1. Trade deal with Mexico and Canada that is good for us isn't getting a vote on the house floor.
2. No word yet on some of the immigration stuff... which means it hasn't been voted on
3. More subpeona's going out
4. NY approving a law that will not let a president "pardon" people associated directly with them. (which isn't necessarily a bad thing)
5. Adding Poison pill admendments to bills that would have helped lower drug costs or help young people keep getting different type of medical insurance which is cheaper but doesn't cover "everything". Or the policies are 6 month and not a year (which people graduating from college might only need before finding a job).

So it seems that anything that Trump wants to push forward or get passed the Dems will not do a damn thing about it or bring it up for discussion....
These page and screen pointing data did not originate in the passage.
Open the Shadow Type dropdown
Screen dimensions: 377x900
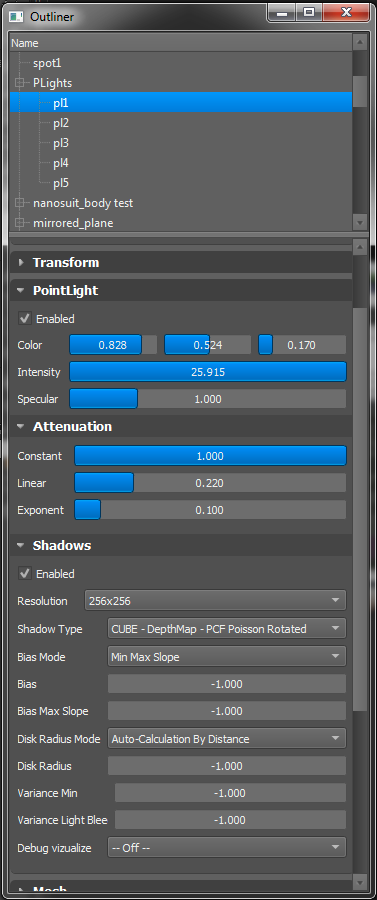click(227, 629)
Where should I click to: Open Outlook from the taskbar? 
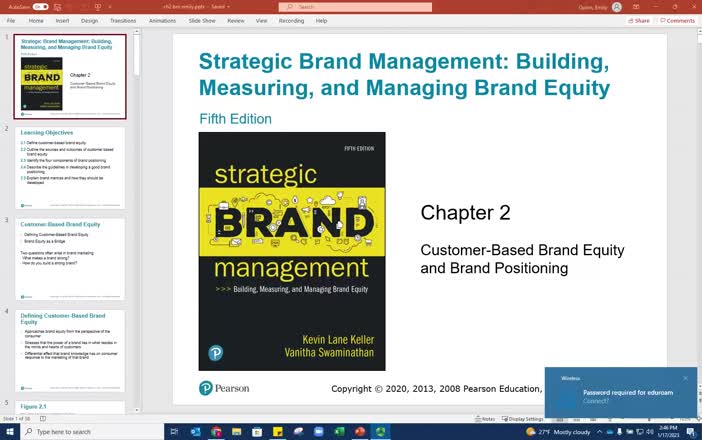tap(196, 432)
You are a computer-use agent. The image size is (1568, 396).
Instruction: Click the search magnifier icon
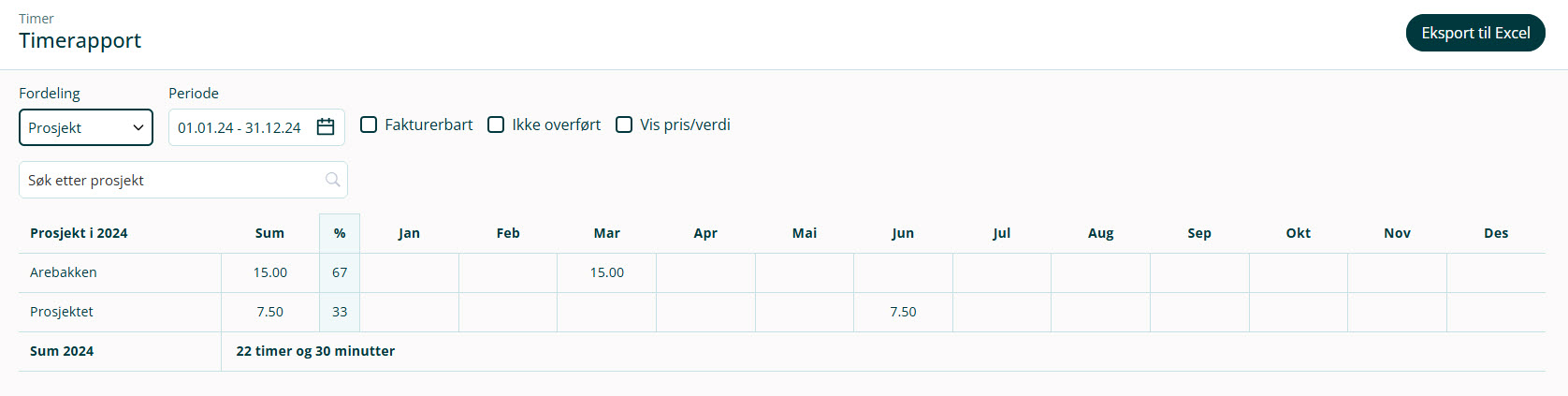click(x=332, y=180)
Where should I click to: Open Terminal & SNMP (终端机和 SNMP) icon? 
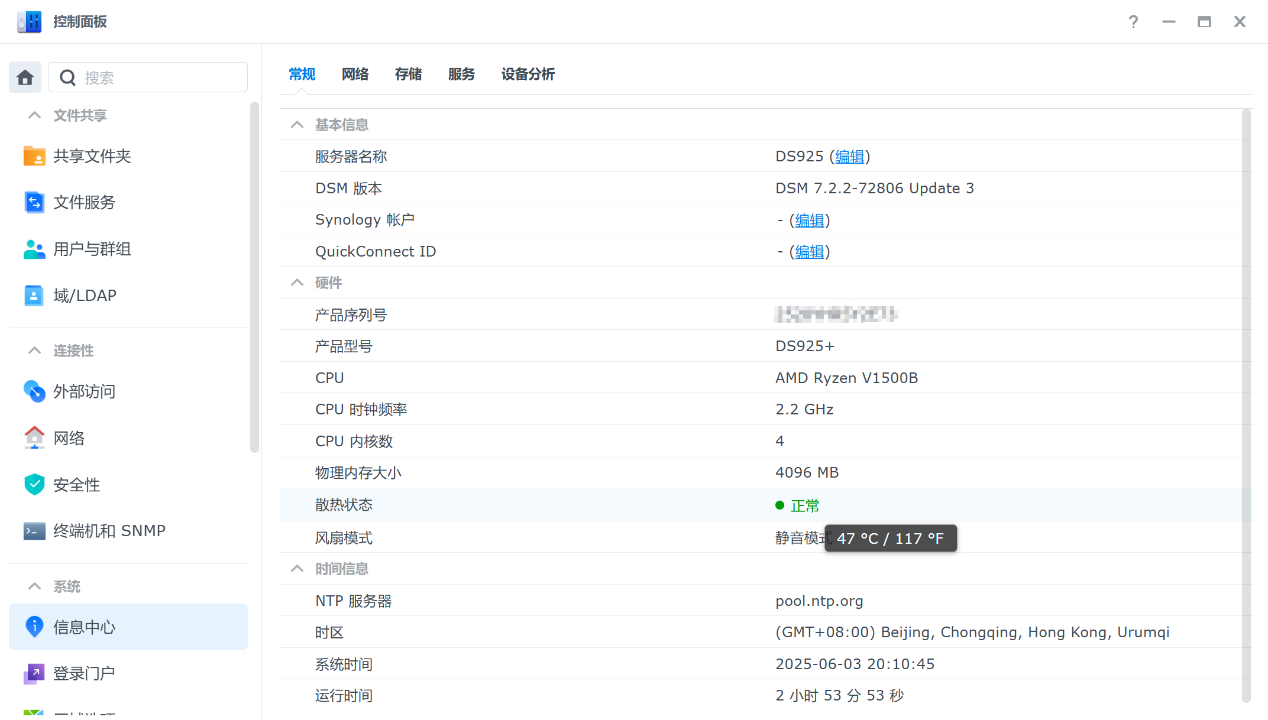tap(34, 531)
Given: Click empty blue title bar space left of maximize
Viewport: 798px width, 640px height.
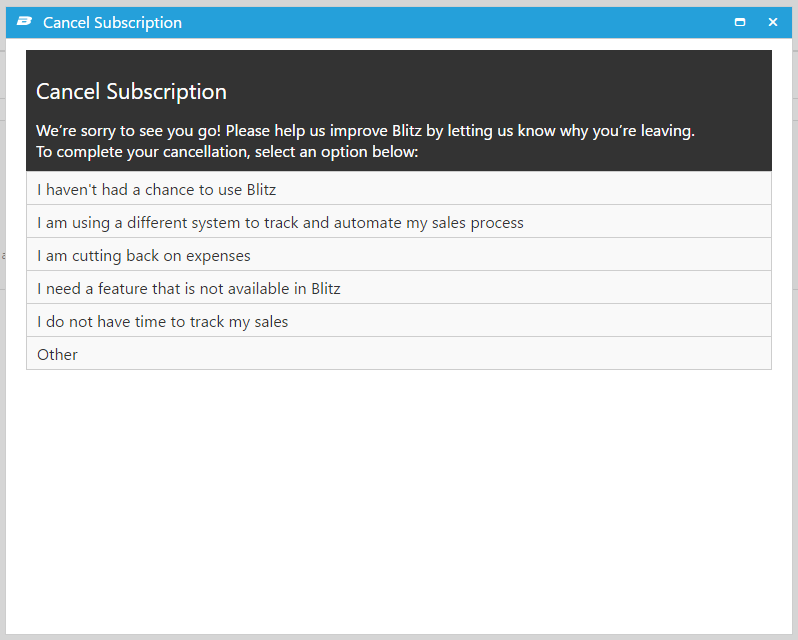Looking at the screenshot, I should click(450, 22).
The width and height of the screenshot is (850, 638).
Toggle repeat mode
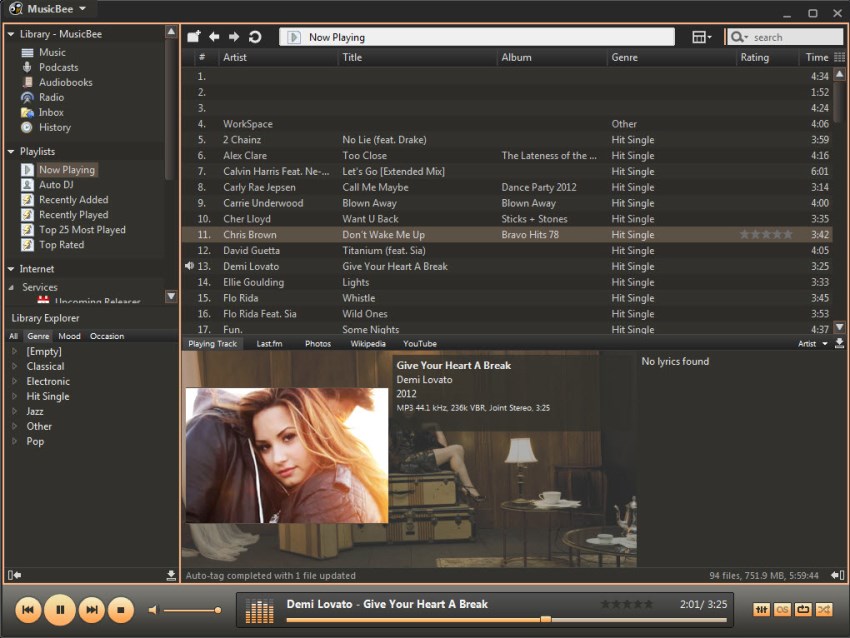(x=803, y=609)
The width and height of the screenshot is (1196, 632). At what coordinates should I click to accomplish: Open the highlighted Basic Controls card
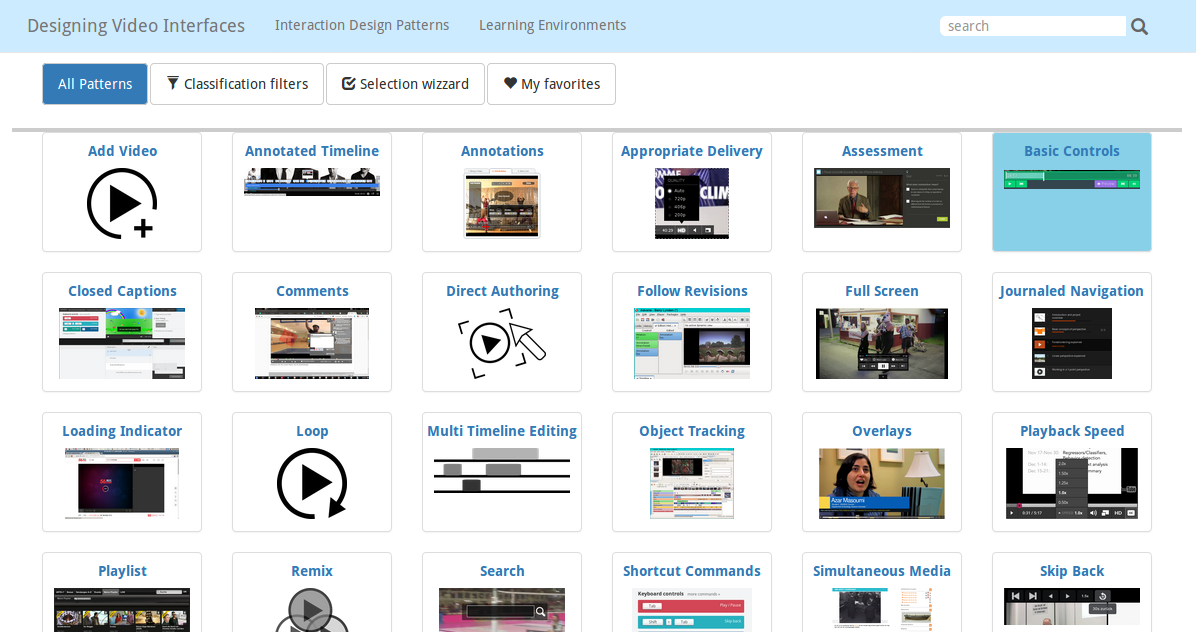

And before people say "what comes around goes around for the party of NO"..... the bills that they stalled on were not good bills and were totally just partisan where some of these I am talking about are good bills for all not just one sided. The bills I am talking about were worked on by both sides yet they don't want to do a thing because Trump likes them. :bop:

This is what I am talking about what is going on. Which is BS... and shows that people don't care about our nation more than playing political BS. So we got 2 more years of nothing getting done. :bop:


----------



## Chuck Smith (Feb 22, 2005)

The trade deal is what is getting me.... Plus with US steel in PA starting to rise up again. Also with British Steel in trouble.... so why wouldn't we want to get these trade deals done with Canada and Mexico.... Then with British Steel going to crap... other countries (China) might come back to the table. Or other countries might be looking to USA for steel and hurt China's steel market.

They should "pounce" on this before it is too late. :bop:


----------



## Chuck Smith (Feb 22, 2005)

https://www.youtube.com/watch?v=crSWP4q ... e=youtu.be

Ok this is a vid from fox and with Jim Jordan.... so it slants "right".... but just listen to what he is saying and what else was brought up in the convo.

It shows you all we are dealing with is a stand off and stand still.

The IRS head never had any talks with Trump.... he said it under oath!! So it shows you what is getting released or talked about in the press as FAKE!!! I know people will say... "he is lying".... well then under oath doesn't mean squat anymore to anyone. I guess everyone is a lying then if they disagree with you.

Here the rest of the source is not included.